CRISPR (Clustered Regularly Interspaced Short Palindromic Repeats)

• Mutation rate for humans?

  • What keeps it low?

  • How could you increase it?

• 1 in 1 billion

  • It is kept low b/c of DNA Polymerase III

  • You could increase it by smoking, radiation, extreme heat

What term best describes viruses?

Obligate molecular parasites

• Viruses are strict molecular parasites of cells

• They must infect cells and reproduce inside them

Describe the:

1. lytic cycle

2. lysogenic cycle

1. The infective cycle begins when a virion injects or releases its nucleic acid in a cell. Once in the cell, the viral genome is transcribed and translated by the cell using the cellular machinery and energetic resources. The viral genome gets replicated using cell resources. If the infection results in a high number of virions rapidly synthesized, the cell lyses OR the virus reproduces and bursts out of the host cell, kill it.

2. Sometimes, the viral genomes can be incorporated in the host genome and remain there silently, being reproduced with the host cell for generations OR the virus assimilates its genome within the host cell’s genome to achieve replication without killing the host

• Cells share a _____ ____ (____)

• Viruses share ___ ___, suggesting they have ____ ____ origins

• common ancestor (LUCA)

• few features; multiple evolutionary

Viruses vary in: (list 5 things)

• Size

• Shape

• Genetic material type

• Genes present

• Enveloping

Structures common to viruses:

• Use nucleic acid as their genetic material; some viruses use DNA, some use RNA.
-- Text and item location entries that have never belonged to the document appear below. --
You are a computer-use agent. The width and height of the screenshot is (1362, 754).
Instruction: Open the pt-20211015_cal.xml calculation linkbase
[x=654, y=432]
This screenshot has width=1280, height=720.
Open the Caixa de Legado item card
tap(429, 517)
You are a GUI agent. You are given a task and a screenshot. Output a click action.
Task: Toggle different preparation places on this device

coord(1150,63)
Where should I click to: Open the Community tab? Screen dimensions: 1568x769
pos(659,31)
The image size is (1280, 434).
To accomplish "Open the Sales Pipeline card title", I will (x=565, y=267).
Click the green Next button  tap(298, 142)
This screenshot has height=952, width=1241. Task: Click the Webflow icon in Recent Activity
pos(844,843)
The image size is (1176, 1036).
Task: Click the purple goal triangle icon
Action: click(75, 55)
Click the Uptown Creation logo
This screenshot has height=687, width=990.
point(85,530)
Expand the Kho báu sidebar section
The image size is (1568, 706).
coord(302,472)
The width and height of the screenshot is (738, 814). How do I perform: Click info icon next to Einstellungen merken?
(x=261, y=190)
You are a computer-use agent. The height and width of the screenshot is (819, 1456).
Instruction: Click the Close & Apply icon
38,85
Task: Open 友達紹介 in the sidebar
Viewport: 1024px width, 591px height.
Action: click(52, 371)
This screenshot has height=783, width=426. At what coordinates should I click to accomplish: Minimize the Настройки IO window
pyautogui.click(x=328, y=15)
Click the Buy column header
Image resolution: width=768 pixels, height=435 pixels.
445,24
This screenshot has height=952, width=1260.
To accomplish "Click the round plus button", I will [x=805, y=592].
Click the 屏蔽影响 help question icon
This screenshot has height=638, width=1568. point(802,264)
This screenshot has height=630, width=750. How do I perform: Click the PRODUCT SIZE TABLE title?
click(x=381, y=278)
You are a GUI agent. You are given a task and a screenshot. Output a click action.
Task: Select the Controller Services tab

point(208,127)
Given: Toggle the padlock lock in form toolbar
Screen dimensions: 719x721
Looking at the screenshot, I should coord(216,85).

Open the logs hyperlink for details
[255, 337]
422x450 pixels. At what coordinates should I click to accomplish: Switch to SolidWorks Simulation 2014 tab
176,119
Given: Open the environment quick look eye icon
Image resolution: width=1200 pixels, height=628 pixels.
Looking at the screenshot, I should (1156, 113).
• Have an outer coating (“capsid”) made of protein.

Fill in the blank:

Viruses are ___ than bacteria. Viruses ___ in size. Viruses ___ grow.

1. smaller

2. vary

3. do not

Most viruses are in the range of ______ micrometers

They are small so they can ________

• 0.02-0.2

• infect cells and because they have few (or no) enzymes and do not have cytoplasm or other organelles!!!

Viruses are not considered living because…

• They are not made out of cells

• They can not keep themselves in a stable

  state

• They do not grow

• They can not replicate themselves

• They can not perform independent metabolism

True or false:

Positive sense viral RNA is already 'ready' for translation as it would be equivalent to our human mRNA.

True!

Retroviruses…

are RNA that must be switched to DNA before viral protein synthesis can occur

or

have RNA that is first “reverse transcribed” to make DNA. The DNA is then transcribed and translated to make virus proteins

Enveloped viruses can more easily infect…

…animal hosts/cells.

• The lipid envelope of animal cells, which allows for efficient entry and exit from cells, is a key factor in this preference. 

The ___ phase is the hidden, dormant part of viral reproduction, while the ___ phase is the active stage of viral reproduction, and the deadlier one, initiated by stressors.

lysogenic, lytic

Generation time…

• Generation time for humans?

• Generation time for viruses?

• What does generation time mean for species?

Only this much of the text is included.